The presentation will be made by Dr. David W. Whitlock, OBU president. He will be assisted by Dr. Stan Norman, provost and executive vice president for campus life; Dr. Ken Gabrielse, dean of the Warren M. Angell College of Fine Arts; and Dale Griffin, dean of spiritual life.
"Dr. Luter has strengthened the work of Southern Baptists and, thereby, expanded the effective ministry of our denomination," Whitlock wrote in a citation to be presented during the ceremony. "Through his commitment to visionary, focused and faithful ministry, he has sought to bring glory to God through his work."
"Dr. Luter serves as an excellent example of the kind of graduates we seek to prepare in our Herschel Hobbs College of Theology and Ministry," explained Whitlock. "He exemplifies the kind of leadership within our denomination that we desire to celebrate."

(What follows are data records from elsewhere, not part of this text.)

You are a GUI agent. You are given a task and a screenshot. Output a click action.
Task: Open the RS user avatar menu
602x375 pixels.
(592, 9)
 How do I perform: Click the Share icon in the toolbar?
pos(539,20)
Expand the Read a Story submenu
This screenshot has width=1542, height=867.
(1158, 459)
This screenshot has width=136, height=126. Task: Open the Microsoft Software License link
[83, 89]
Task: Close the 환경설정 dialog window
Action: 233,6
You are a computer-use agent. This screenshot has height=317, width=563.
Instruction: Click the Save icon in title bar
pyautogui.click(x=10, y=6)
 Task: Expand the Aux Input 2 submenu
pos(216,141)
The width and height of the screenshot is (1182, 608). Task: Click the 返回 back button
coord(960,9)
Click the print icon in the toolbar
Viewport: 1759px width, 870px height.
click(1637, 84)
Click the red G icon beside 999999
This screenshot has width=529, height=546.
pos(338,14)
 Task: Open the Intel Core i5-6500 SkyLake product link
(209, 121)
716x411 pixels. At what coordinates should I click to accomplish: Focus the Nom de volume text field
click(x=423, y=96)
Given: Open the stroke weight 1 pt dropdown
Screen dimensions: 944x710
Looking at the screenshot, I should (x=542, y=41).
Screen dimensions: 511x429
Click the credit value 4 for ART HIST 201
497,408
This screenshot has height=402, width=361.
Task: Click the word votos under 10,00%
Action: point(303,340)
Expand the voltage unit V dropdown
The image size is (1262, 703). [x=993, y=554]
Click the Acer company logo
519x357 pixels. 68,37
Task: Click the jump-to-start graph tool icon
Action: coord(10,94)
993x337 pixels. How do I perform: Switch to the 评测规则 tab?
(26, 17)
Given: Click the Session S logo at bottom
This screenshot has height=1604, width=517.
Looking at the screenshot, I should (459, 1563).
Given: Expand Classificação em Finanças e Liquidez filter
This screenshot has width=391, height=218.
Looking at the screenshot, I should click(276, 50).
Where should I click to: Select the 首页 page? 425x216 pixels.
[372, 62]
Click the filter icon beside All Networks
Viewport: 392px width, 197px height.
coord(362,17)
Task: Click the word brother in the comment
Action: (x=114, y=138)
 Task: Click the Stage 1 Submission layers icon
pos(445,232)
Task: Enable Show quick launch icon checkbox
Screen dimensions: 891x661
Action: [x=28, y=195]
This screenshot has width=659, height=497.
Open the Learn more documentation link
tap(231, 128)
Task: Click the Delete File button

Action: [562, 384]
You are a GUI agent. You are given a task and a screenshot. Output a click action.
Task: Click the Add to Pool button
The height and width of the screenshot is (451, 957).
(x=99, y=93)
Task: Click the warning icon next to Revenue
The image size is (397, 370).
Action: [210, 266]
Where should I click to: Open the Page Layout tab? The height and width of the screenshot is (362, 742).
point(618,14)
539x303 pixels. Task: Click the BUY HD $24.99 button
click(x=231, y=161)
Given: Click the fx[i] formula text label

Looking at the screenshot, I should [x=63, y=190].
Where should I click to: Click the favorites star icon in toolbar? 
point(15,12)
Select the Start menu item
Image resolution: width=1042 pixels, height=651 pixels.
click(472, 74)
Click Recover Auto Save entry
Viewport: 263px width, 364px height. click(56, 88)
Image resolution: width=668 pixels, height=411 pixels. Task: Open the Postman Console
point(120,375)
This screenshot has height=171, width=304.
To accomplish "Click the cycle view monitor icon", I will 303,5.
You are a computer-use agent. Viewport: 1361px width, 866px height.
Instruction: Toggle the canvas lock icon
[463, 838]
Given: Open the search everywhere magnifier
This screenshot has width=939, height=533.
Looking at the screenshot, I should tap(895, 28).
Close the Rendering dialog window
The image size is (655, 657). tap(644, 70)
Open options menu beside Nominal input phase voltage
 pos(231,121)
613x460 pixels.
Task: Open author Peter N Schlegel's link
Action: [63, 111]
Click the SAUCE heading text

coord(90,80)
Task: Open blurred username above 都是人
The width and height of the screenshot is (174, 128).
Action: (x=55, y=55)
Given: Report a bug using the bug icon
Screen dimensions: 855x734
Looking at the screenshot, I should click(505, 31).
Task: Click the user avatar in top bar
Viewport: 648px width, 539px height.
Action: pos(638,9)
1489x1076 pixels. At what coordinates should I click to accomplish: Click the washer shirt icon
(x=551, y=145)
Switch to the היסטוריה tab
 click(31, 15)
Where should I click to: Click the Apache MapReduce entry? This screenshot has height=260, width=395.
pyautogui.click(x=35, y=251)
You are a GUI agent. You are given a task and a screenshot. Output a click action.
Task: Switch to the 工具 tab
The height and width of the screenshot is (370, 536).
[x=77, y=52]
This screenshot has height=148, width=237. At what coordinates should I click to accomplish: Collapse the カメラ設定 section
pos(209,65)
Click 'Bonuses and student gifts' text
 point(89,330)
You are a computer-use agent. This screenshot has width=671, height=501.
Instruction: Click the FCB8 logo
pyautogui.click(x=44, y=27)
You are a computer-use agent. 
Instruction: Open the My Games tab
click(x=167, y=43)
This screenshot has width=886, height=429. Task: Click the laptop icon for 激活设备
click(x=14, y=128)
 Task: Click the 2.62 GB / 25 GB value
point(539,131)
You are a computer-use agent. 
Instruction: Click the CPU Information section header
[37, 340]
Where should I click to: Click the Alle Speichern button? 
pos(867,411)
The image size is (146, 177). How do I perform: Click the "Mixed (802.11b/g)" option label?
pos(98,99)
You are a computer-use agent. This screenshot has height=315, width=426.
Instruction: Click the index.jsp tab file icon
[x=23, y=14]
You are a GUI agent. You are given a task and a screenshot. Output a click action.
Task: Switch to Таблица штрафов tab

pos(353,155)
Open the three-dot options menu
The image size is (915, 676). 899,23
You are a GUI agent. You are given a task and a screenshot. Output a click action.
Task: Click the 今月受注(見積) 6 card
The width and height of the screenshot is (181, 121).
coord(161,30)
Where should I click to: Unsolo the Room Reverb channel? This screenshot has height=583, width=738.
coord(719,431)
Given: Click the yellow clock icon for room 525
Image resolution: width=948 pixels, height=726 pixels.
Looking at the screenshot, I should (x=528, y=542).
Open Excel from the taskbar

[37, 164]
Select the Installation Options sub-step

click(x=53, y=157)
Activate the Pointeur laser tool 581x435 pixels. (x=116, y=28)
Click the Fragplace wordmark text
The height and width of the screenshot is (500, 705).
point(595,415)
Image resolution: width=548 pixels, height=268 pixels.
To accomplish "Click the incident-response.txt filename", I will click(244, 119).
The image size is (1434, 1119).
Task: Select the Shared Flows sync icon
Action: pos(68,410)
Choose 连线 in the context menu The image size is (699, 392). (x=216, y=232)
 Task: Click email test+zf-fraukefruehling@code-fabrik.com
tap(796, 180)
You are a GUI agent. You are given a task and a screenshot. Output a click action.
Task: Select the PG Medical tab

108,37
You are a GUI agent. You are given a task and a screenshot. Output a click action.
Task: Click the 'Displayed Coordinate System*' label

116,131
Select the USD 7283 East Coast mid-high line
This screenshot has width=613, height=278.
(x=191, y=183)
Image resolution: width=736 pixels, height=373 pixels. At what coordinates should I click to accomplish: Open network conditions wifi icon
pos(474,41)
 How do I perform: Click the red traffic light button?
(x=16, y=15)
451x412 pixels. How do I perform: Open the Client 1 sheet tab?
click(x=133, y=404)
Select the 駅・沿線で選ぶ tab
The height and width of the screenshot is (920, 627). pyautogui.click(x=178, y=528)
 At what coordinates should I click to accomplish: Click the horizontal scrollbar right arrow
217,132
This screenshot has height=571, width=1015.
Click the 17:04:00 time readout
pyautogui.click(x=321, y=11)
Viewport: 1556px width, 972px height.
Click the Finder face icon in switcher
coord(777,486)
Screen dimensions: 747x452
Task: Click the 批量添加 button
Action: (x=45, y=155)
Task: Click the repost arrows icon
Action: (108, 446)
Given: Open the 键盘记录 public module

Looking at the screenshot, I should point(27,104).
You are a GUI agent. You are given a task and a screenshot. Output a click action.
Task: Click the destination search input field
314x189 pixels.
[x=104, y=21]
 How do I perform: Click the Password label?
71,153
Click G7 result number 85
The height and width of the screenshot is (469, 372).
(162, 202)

A native of New Orleans' historic "Lower 9th Ward," Luter has served as pastor of Franklin Avenue Baptist Church for 26 years. Under his leadership, the church has grown from 65 members to more than 8,000 members, making Franklin Avenue the largest Southern Baptist Church in Louisiana and one of the largest churches in the Greater New Orleans area.
Luter attended the University of New Orleans and New Orleans Baptist Theological Seminary. He was the first African-American to preach the annual Southern Baptist Convention sermon in 2001. Luter has served in various Southern Baptist leadership roles on the local, state and national level, including numerous leadership positions with the New Orleans Baptist Association (NOBA) and the Louisiana Baptist Convention. He has been nominated for president of the Southern Baptist Convention, which will be voted on during the SBC Annual Meeting in New Orleans June 19-20.
During Hurricane Katrina in 2005, Luter lost his home and his church. While temporarily living in Birmingham, Ala., he started new congregations in Baton Rouge, La., and Houston, Texas, as an outgrowth of ministering to his church members displaced across the country. The Mayor of New Orleans asked him to return to the city and serve on the "Bring Back New Orleans Commission" to help rebuild the city in the wake of the hurricane.
Luter and his wife, Elizabeth, are the parents of Kimberly Ann Luter and Fred "Chip" Luter III.